Ron zmrużył oczy. - Nigdy nie skrzywdziłby Hermiony. Powiedziałem mu, że mi na niej zależy.

- Ale nie na mnie? Poczułem się urażony, Ron.

- Ostatnio byłeś dla mnie okropny - zauważył Ron.

- Zasłużyłeś na to - powiedział cicho Harry, a usta Rona zatrzasnęły się. - Zrobiłeś dziecko Hermionie, mimo, że tego nie planowała, atakowałeś związek mój i Ginny, a potem zaatakowałeś Ginny bezpośrednio. Wszystkie twoje przewinienia są niewybaczalne w pewien sposób. Powiedz mi, Ron, co powstrzymuje mnie przed zabiciem ciebie tu i teraz za atak na Ginny? Straciła głos, Ron. Już nigdy więcej się nie odezwie. - Pochylił się, stając oko w oko z czarodziejem, kontynuował wciąż miękkim i pozbawionym emocji głosem: - Co mnie powstrzymuje?
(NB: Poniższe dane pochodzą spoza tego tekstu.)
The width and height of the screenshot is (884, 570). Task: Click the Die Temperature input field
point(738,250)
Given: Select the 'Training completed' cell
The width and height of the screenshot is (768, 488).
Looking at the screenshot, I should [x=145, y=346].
- Moi rodzice... - zaczął Ron z suchością w ustach.

-Molly i Artur nie są z ciebie zadowoleni. Myślisz, że pozwoliliby mi tu przyjść samemu, gdyby martwili się o twoje dobro?

- Dumbledore...

- To, co dzieje się poza terenem szkoły, nie jest jego zmartwieniem.

- Zakon...

- Jest zbyt zajęty ściganiem psychotycznych czarodziejów i próbowaniem dowiedzieć się, gdzie spędziłem dzisiejszą noc, aby się o ciebie martwić.
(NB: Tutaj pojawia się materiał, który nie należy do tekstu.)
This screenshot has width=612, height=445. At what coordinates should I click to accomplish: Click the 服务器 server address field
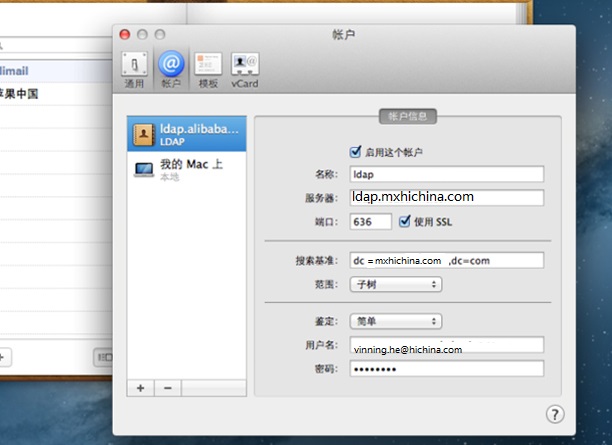click(x=446, y=197)
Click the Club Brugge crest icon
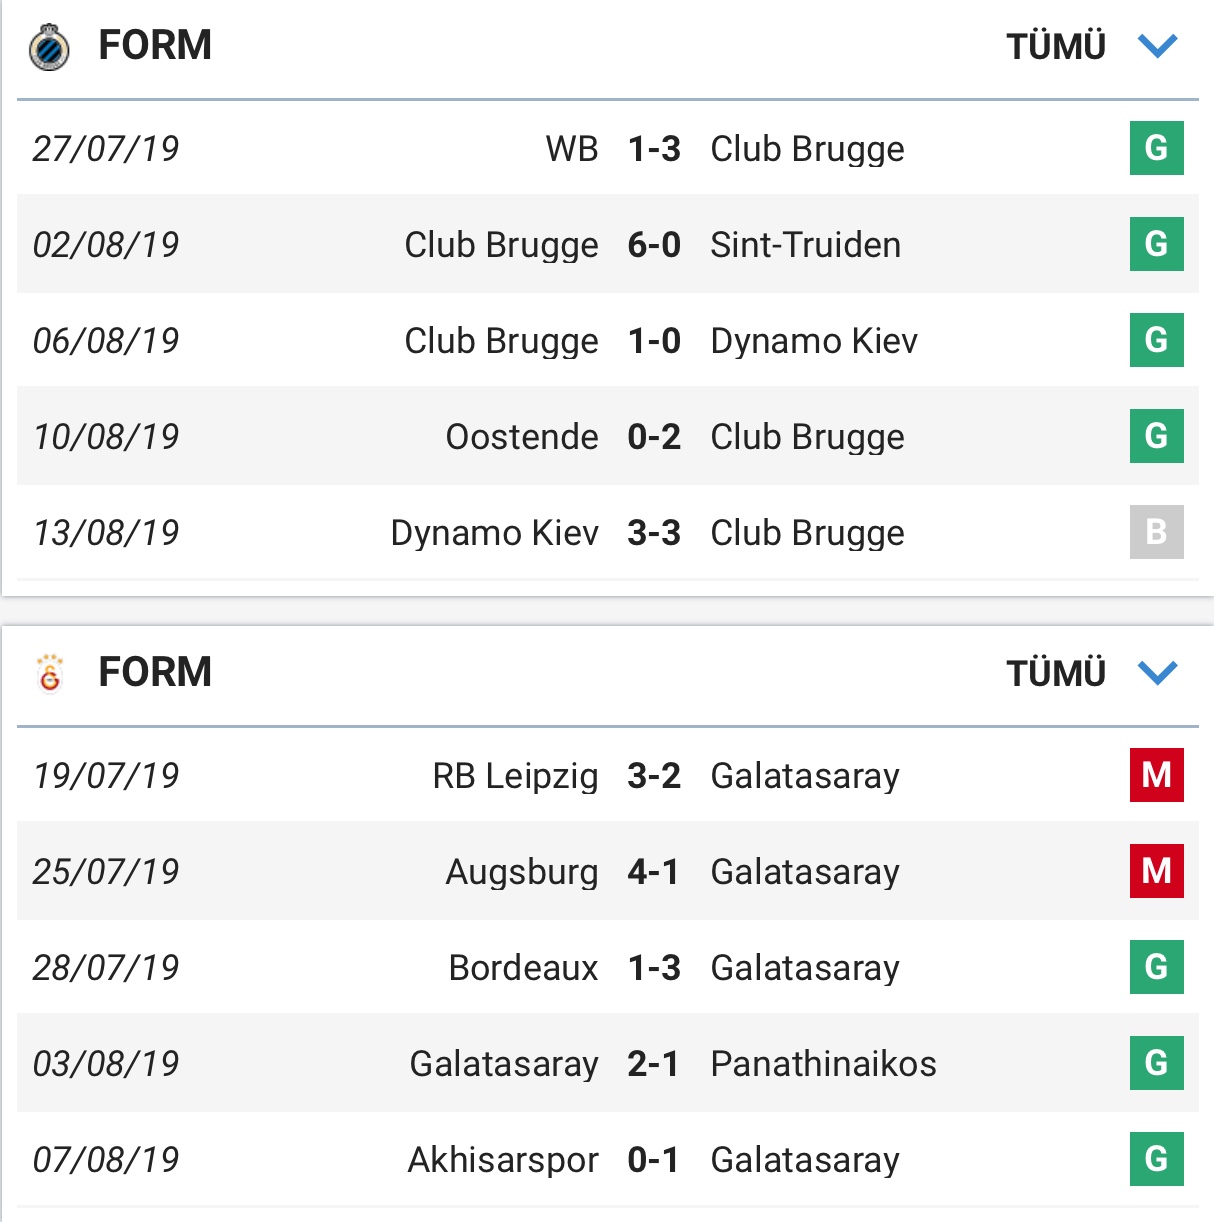 49,47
Ron potrząsnął głową. - Jesteś bezbronny - powiedział Harry.

- Uczyłem się sztuk walki, Ronaldzie, a Dumbledore oddał mi moją różdżkę po tym, jak Percy nas zaatakował - kontynuował.

- Zamierzasz mnie zabić - zdał sobie sprawę Ron z szeroko otwartymi oczami. - Percy miał rację, prawda? Ty jesteś śmierciożercą...

Harry uśmiechnął się złośliwie. - Bardzo dobrze. - Delikatnie usiadł na łóżku, nie odrywając oczu od przerażonych niebieskich oczu chłopca, którego kiedyś nazywał przyjacielem. - Chciałbyś usłyszeć, jak zmarł Perc, Ron? Mogę ci wszystko opowiedzieć bo to ja go zabiłem.

- Ty... Nie... - Ron potrząsnął głową.

- Mroczny Zakon jest na całe życie - wyszeptał Harry. - Ci, którzy dołączają, żyją jak Mroczni czarodzieje lub umierają jako zdrajcy. Percy stał się zdrajcą i został zabity. Tak zawsze było.